(Records shown Opens)

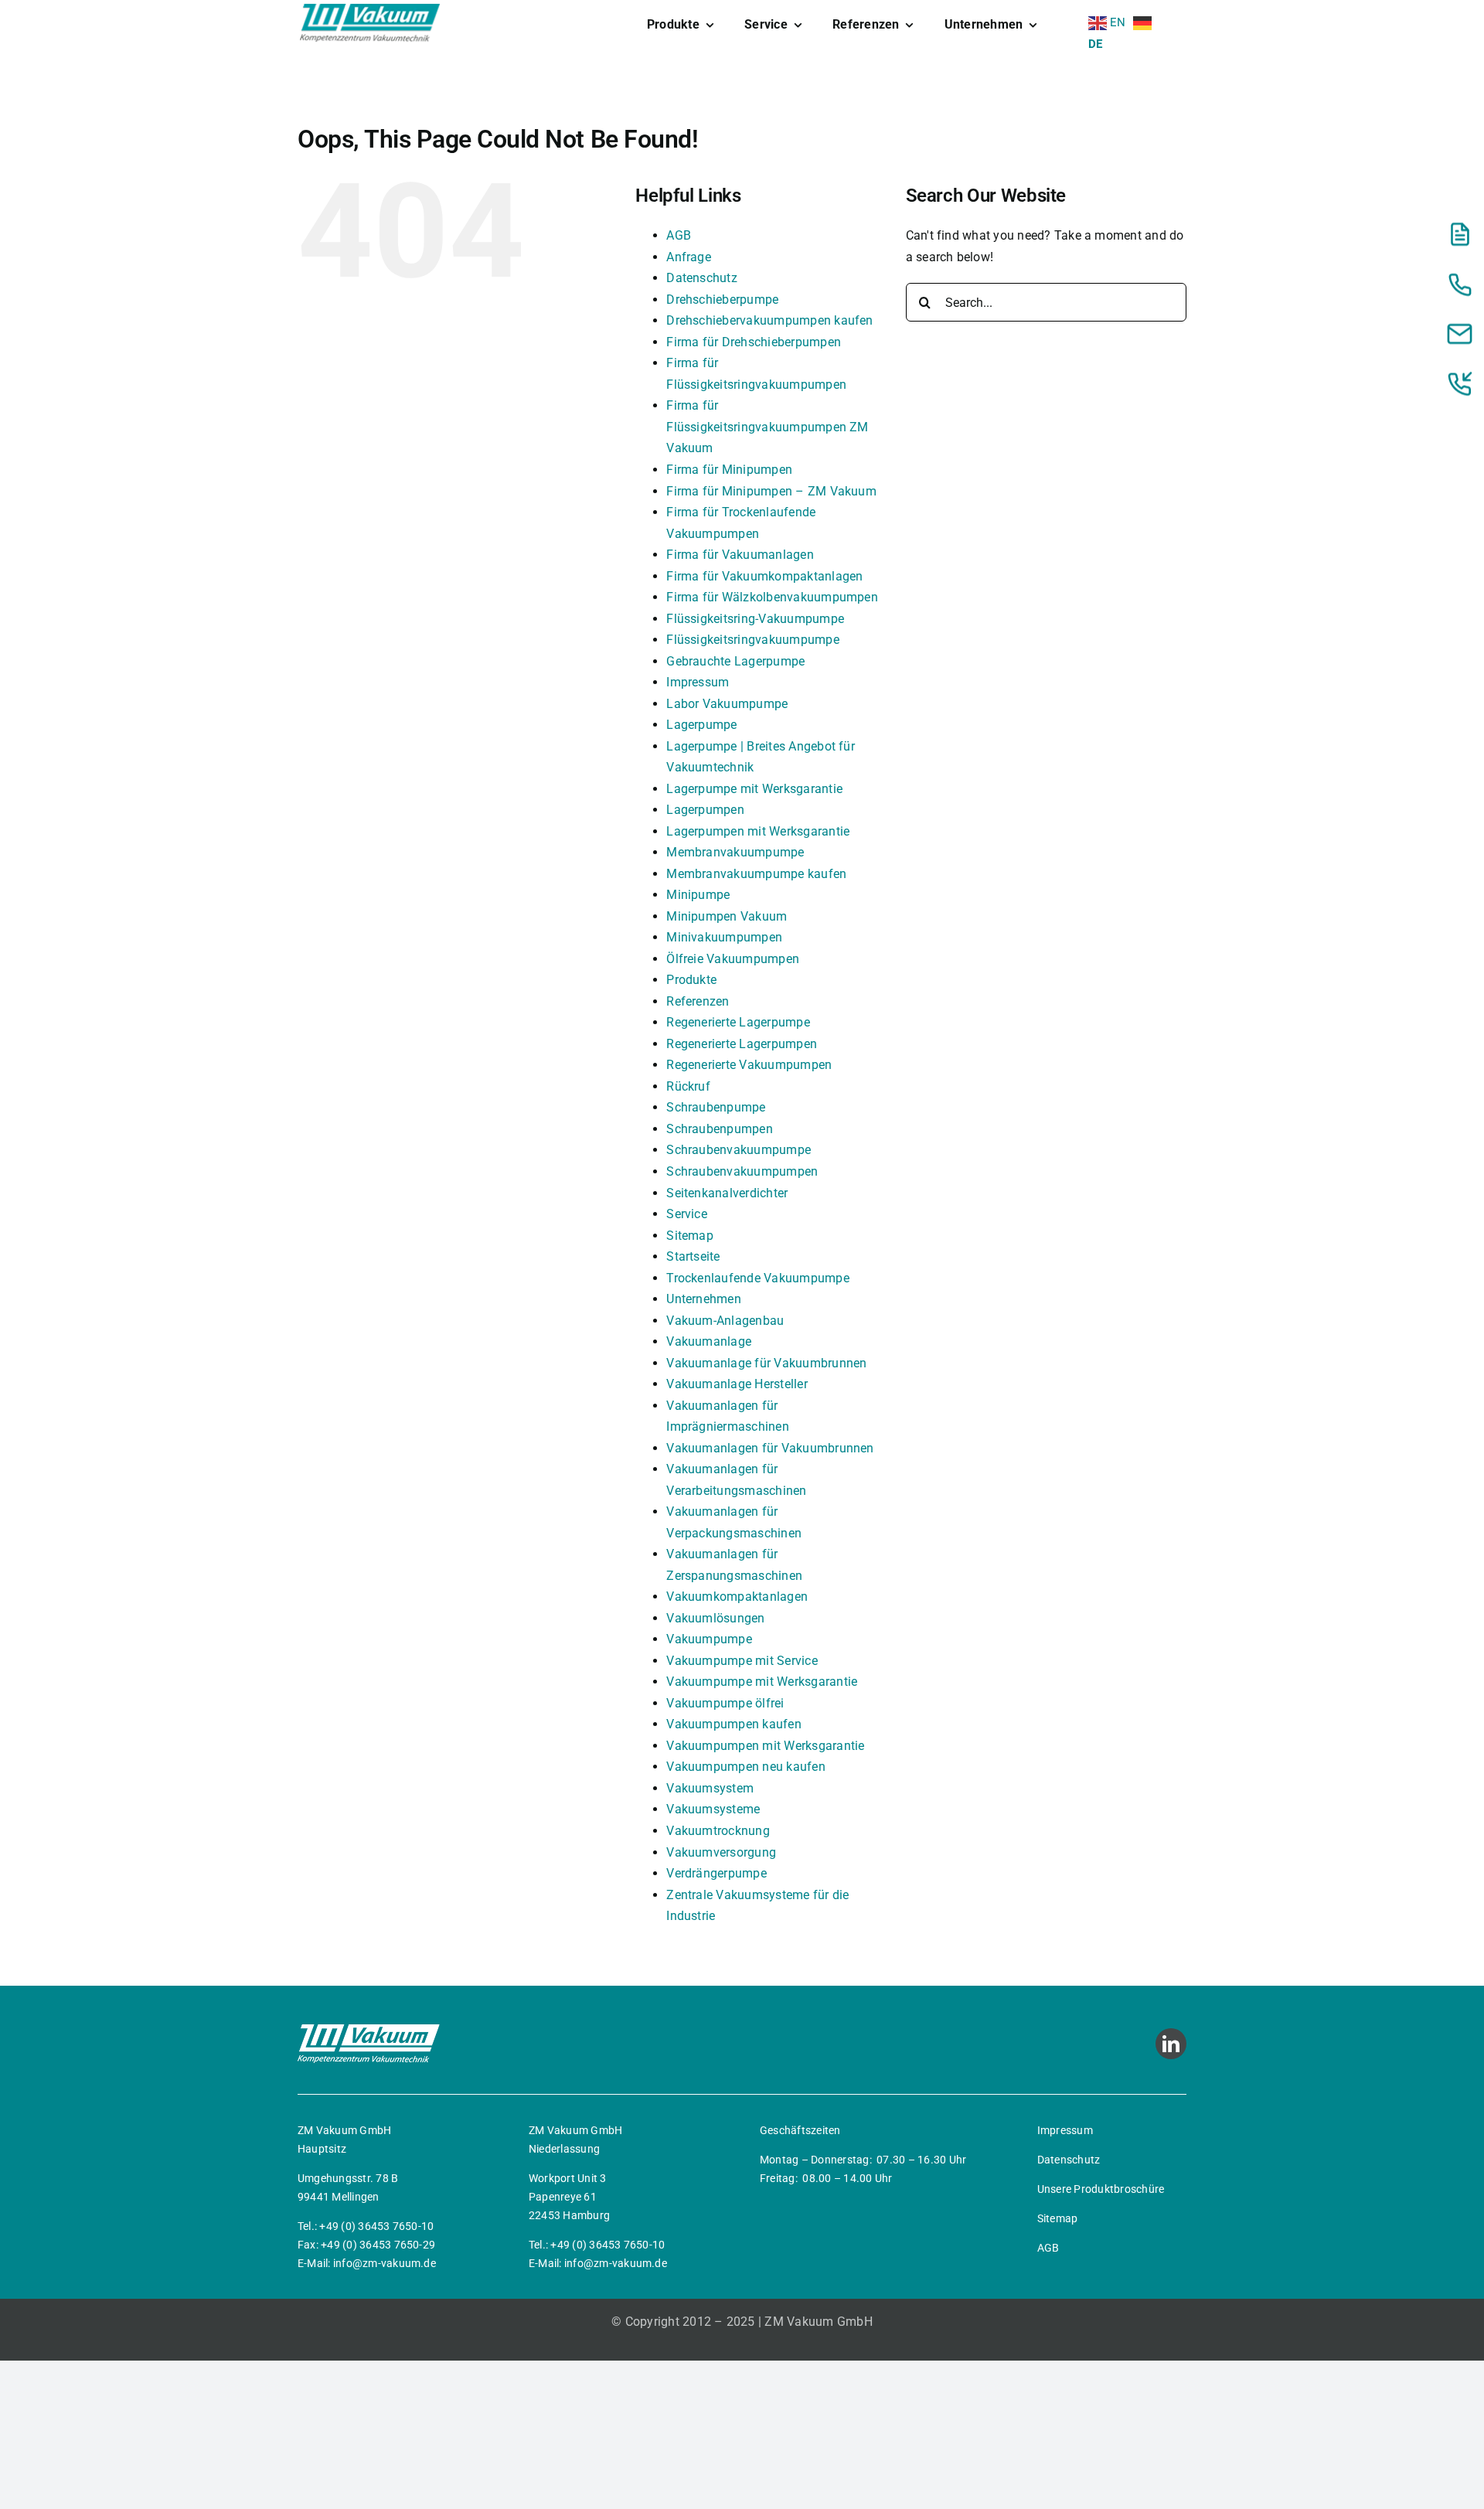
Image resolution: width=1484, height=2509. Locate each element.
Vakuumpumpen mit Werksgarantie (765, 1745)
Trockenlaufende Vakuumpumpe (757, 1278)
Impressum (697, 682)
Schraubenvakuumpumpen (742, 1171)
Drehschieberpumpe (722, 299)
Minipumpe (698, 894)
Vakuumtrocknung (718, 1830)
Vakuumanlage (708, 1341)
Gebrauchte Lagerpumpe (735, 661)
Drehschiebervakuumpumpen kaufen (769, 320)
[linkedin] (1171, 2043)
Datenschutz (701, 278)
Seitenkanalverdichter (727, 1193)
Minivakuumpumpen (724, 937)
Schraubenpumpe (715, 1107)
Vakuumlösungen (715, 1618)
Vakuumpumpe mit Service (742, 1660)
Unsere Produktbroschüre (1101, 2189)
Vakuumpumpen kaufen (734, 1724)
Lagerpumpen (705, 809)
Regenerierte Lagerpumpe (738, 1022)
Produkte (691, 979)
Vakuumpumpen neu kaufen (745, 1766)
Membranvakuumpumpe (735, 852)
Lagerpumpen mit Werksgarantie (757, 831)
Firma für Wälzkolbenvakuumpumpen (772, 597)
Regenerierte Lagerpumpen (741, 1044)
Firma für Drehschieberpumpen (753, 342)
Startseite (693, 1256)
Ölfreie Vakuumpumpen (732, 959)
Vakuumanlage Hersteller (737, 1384)
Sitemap (689, 1235)
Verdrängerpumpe (716, 1873)
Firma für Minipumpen (729, 469)
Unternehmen (703, 1299)
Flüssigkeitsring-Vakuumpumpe (755, 618)
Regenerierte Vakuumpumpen (749, 1064)
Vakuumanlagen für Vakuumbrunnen (769, 1448)
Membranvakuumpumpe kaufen (756, 873)
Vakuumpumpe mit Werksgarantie (761, 1681)
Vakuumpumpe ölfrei (725, 1703)
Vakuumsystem (710, 1788)
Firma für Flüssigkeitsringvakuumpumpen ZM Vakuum (767, 426)
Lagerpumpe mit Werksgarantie (754, 788)
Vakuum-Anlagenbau (725, 1320)
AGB (678, 235)
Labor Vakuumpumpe (727, 703)
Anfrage (688, 257)
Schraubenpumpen (719, 1129)
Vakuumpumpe (709, 1639)
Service (686, 1214)
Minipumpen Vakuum (726, 916)
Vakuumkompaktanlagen (737, 1596)
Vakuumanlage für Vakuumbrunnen (766, 1363)
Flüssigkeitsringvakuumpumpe (752, 639)
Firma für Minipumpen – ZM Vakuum (771, 491)
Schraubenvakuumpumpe (738, 1149)
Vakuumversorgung (721, 1852)
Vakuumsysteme (713, 1809)
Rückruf (688, 1086)
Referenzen (697, 1001)
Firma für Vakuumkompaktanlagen (764, 576)
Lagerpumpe (701, 724)
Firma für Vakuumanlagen (740, 554)
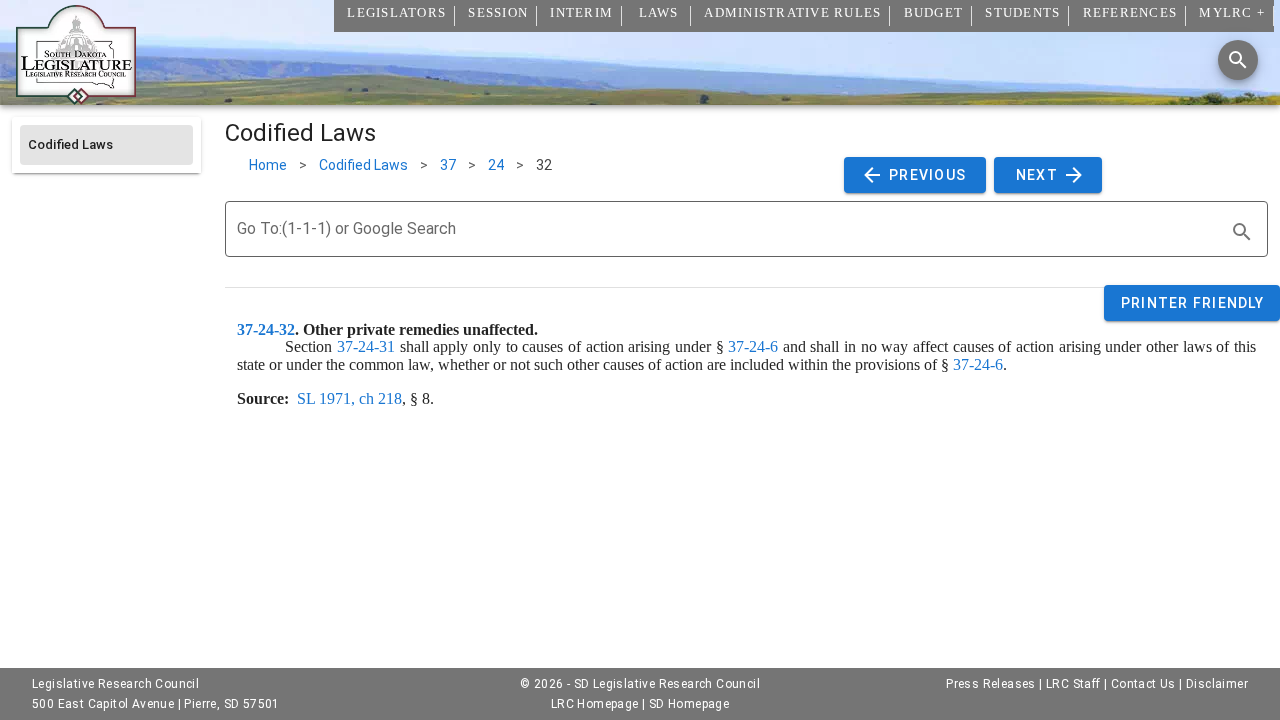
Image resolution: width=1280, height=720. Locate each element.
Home (268, 165)
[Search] (1238, 60)
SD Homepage (689, 704)
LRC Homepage (595, 704)
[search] (1242, 232)
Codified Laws (363, 165)
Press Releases (991, 684)
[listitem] (106, 145)
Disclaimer (1217, 684)
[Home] (76, 97)
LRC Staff (1073, 684)
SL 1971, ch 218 (349, 398)
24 (496, 165)
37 (448, 165)
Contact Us (1143, 684)
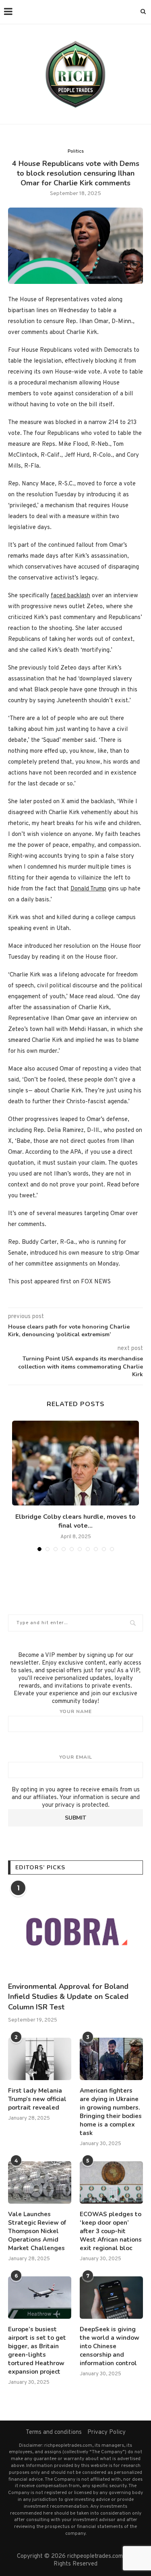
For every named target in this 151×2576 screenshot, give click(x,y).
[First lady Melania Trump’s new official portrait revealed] (39, 2059)
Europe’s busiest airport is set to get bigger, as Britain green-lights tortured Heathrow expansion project (37, 2350)
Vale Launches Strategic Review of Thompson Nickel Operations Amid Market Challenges (37, 2231)
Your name (76, 1711)
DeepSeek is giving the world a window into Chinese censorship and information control (109, 2346)
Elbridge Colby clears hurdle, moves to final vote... (75, 1521)
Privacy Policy (106, 2432)
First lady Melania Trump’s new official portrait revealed (37, 2099)
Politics (76, 151)
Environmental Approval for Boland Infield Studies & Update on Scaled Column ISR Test (68, 1996)
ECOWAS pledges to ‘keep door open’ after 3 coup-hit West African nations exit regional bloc (111, 2231)
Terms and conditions (54, 2432)
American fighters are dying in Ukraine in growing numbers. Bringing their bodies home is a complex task (111, 2112)
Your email (75, 1757)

(Records shown Closes)

Each entry above should be written out again exactly, without its pictures.

Image resolution: width=1484, height=2509. Locate each element.
Vakuumpumpen mit Werksgarantie (765, 1745)
Trockenlaufende Vakuumpumpe (757, 1278)
Impressum (697, 682)
Schraubenvakuumpumpen (742, 1171)
Drehschieberpumpe (722, 299)
Minipumpe (698, 894)
Vakuumtrocknung (718, 1830)
Vakuumanlage (708, 1341)
Gebrauchte Lagerpumpe (735, 661)
Drehschiebervakuumpumpen kaufen (769, 320)
[linkedin] (1171, 2043)
Datenschutz (701, 278)
Seitenkanalverdichter (727, 1193)
Minivakuumpumpen (724, 937)
Schraubenpumpe (715, 1107)
Vakuumlösungen (715, 1618)
Vakuumpumpe mit Service (742, 1660)
Unsere Produktbroschüre (1101, 2189)
Vakuumpumpen kaufen (734, 1724)
Lagerpumpen (705, 809)
Regenerierte Lagerpumpe (738, 1022)
Produkte (691, 979)
Vakuumpumpen neu kaufen (745, 1766)
Membranvakuumpumpe (735, 852)
Lagerpumpen mit Werksgarantie (757, 831)
Firma für Wälzkolbenvakuumpumpen (772, 597)
Regenerierte Lagerpumpen (741, 1044)
Firma für Drehschieberpumpen (753, 342)
Startseite (693, 1256)
Ölfreie Vakuumpumpen (732, 959)
Vakuumanlage Hersteller (737, 1384)
Sitemap (689, 1235)
Verdrängerpumpe (716, 1873)
Firma für Minipumpen (729, 469)
Unternehmen (703, 1299)
Flüssigkeitsring-Vakuumpumpe (755, 618)
Regenerierte Vakuumpumpen (749, 1064)
Vakuumanlagen für Vakuumbrunnen (769, 1448)
Membranvakuumpumpe kaufen (756, 873)
Vakuumpumpe mit Werksgarantie (761, 1681)
Vakuumpumpe ölfrei (725, 1703)
Vakuumsystem (710, 1788)
Firma für Flüssigkeitsringvakuumpumpen ZM Vakuum (767, 426)
Lagerpumpe mit Werksgarantie (754, 788)
Vakuum-Anlagenbau (725, 1320)
AGB (678, 235)
Labor Vakuumpumpe (727, 703)
Anfrage (688, 257)
Schraubenpumpen (719, 1129)
Vakuumpumpe (709, 1639)
Service (686, 1214)
Minipumpen Vakuum (726, 916)
Vakuumkompaktanlagen (737, 1596)
Vakuumanlage für Vakuumbrunnen (766, 1363)
Flüssigkeitsringvakuumpumpe (752, 639)
Firma für Minipumpen – ZM Vakuum (771, 491)
Schraubenvakuumpumpe (738, 1149)
Vakuumversorgung (721, 1852)
Vakuumsysteme (713, 1809)
Rückruf (688, 1086)
Referenzen (697, 1001)
Firma für Vakuumkompaktanlagen (764, 576)
Lagerpumpe (701, 724)
Firma für Vakuumanlagen (740, 554)
Image resolution: width=1280, height=720. Locate each element.
Home (268, 165)
[Search] (1238, 60)
SD Homepage (689, 704)
LRC Homepage (595, 704)
[search] (1242, 232)
Codified Laws (363, 165)
Press Releases (991, 684)
[listitem] (106, 145)
Disclaimer (1217, 684)
[Home] (76, 97)
LRC Staff (1073, 684)
SL 1971, ch 218 (349, 398)
24 (496, 165)
37 (448, 165)
Contact Us (1143, 684)
For every named target in this 151×2576 screenshot, give click(x,y).
[First lady Melania Trump’s new official portrait revealed] (39, 2059)
Europe’s busiest airport is set to get bigger, as Britain green-lights tortured Heathrow expansion project (37, 2350)
Vale Launches Strategic Review of Thompson Nickel Operations Amid Market Challenges (37, 2231)
Your name (76, 1711)
DeepSeek is giving the world a window into Chinese censorship and information control (109, 2346)
Elbridge Colby clears hurdle, moves to final vote... (75, 1521)
Privacy Policy (106, 2432)
First lady Melania Trump’s new official portrait revealed (37, 2099)
Politics (76, 151)
Environmental Approval for Boland Infield Studies & Update on Scaled Column ISR Test (68, 1996)
ECOWAS pledges to ‘keep door open’ after 3 coup-hit West African nations exit regional bloc (111, 2231)
Terms and conditions (54, 2432)
American fighters are dying in Ukraine in growing numbers. Bringing their bodies home is a complex task (111, 2112)
Your email (75, 1757)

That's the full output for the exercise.